**TASK DIRECTIONS**
Please reproduce the entries below exactly from the line with "Instruction: Click the" through their last line, leaving out any pictures.

Data records:

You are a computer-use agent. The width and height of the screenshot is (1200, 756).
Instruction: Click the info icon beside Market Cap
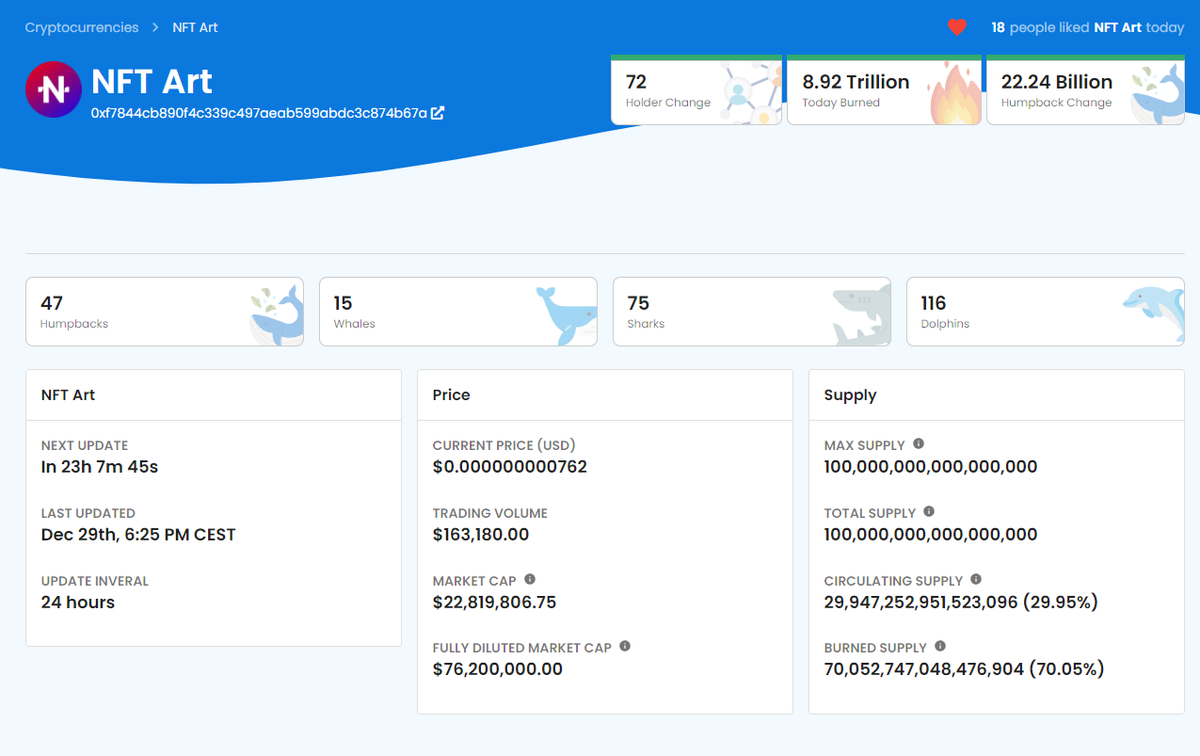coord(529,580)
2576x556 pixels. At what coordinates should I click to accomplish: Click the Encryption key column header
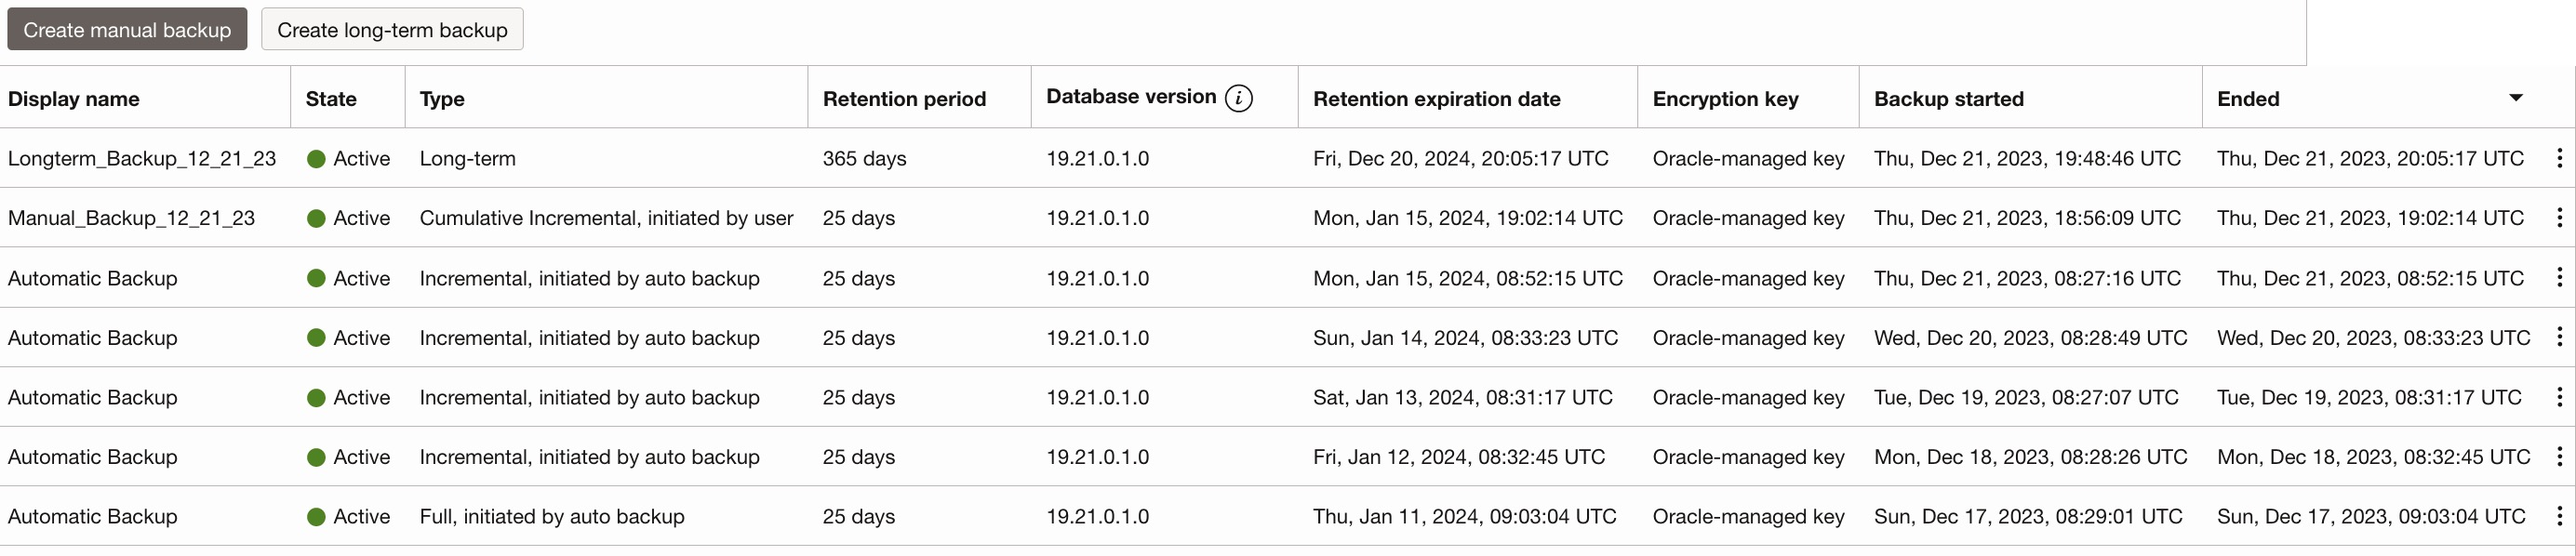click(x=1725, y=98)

**RESPONSE TO THE TASK**
Instruction: Click the info icon beside Market Cap
coord(529,580)
2576x556 pixels. At what coordinates should I click to accomplish: Click the Encryption key column header
click(x=1725, y=98)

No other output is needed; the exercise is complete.